Sunday brings Wildwood Fine Arts Crafts ray ban Festival
The student/faculty show at Valley Art Center, 155 Bell St. today. The exhibit will be open for viewing through July 29.
Viewing your art alongside others’ work is an important experience for an artist. Many classes end with the participants’ work lined up in a mini show. Seeing the variety of color, interpretation of technique, and many levels of talent is a valuable experience. It helps set new goals, builds confidence and broadens each artist’s appreciation of their work as well as others.
This is what the Valley Art Center is all about presenting, promoting and teaching the arts. The show encourages students and faculty to display their best 2 D or 3 D works in this exhibit. Parents gain pride when they see their children’s endeavors in visual expression, and instructors, who often keep their own work out of the classroom, have an opportunity to display their craftsmanship. Sunday. ray ban Admission is $2 per person. Proceeds from the event support ray ban college scholarships for students from Lake and Geauga counties planning to study art.
The festival will feature a Young People’s Art Contest, “Summer in Mentor,” sponsored by the Community Arts Commission, Creative Arts Association and the city of Mentor. Young artists have three categories: age 6 and younger, ages 7 to 10, and ages 11 to 14. They also will receive free admission with their entry.
Plan to spend the day. will round out the event.
The Lake County History Center, 415 Riverside Drive in Painesville Township, has opened one of the most unusual exhibits ever focused on Ohio’s $200 billion dollar designer, Viktor Schreckengost.
It was a delightfully unforgettable experience for me to meet and interview Schreckengost shortly before his passing i ray ban n 2008. He was still an active and engaging man at 102. His contributions to the world go well beyond the arts.
The new exhibit at the History Center, “Viktor and Nadine An Intimate Portrait,” goes behind the scenes and into the home and life he shared with Nadine Averill Schreckengost, his wife of 40 years.
As visitors enter Lake County History Center, they are greeted by a large portrait of Vitkor created by Cleveland Institute of Art students for his 100th birthday, the pedal car and the original airplane Schreckengost created that revolutionized the toy industry. His gifts to the world include new designs in chairs, dishes, pots and pans, and long haul trucks to lifesaving Navy radar.
Installed by LCHS volunteers Cheryl McClellan and Jim Skrocki, the exhibit is presented in two parts. One gallery focuses on the world of Nadine and the other on Viktor.

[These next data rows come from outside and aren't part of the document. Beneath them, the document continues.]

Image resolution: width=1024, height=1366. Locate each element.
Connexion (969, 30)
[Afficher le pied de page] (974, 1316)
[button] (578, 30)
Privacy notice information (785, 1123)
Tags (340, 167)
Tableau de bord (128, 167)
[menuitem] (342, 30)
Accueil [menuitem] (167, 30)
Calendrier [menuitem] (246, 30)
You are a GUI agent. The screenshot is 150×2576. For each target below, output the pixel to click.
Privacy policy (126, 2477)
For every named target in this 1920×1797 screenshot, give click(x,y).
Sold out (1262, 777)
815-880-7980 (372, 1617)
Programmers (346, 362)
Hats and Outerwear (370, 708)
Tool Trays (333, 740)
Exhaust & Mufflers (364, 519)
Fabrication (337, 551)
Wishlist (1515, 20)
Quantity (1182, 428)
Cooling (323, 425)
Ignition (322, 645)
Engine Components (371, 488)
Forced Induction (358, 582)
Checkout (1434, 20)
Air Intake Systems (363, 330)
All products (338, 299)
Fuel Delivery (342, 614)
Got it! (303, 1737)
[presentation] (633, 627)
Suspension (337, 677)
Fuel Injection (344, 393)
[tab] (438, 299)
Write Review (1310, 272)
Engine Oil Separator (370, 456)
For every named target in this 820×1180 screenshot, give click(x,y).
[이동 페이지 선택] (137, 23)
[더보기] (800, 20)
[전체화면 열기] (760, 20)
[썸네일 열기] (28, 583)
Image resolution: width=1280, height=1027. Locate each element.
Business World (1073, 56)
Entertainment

The halls lining the walkway to the exhibits are lined with Schreckengost pieces and the story of Nadine’s family background in Lake County.
Aptly named, “Viktor and Nadine An Intimate Portrait” shows what it was like walking into their home the same drapery at the window, bookshelf with Viktor’s pieces, even furniture and personal items from their living room.
This deeply personal glimpse into their powerful and creative life was made possible by Gene Schreckengost, Viktor’s gracious and generous second wife and widow.
Displays include a series of “Nadine’s Journal Entries” scattered throughout the room, sharing the story of her flirtation, anxiety and delight in finally catching the most eligible man on the campus of the Cleveland Institute of Art. The room is filled with souvenirs of their years together, the most touching of which is the note Viktor wrote in his journal the night Nadine died.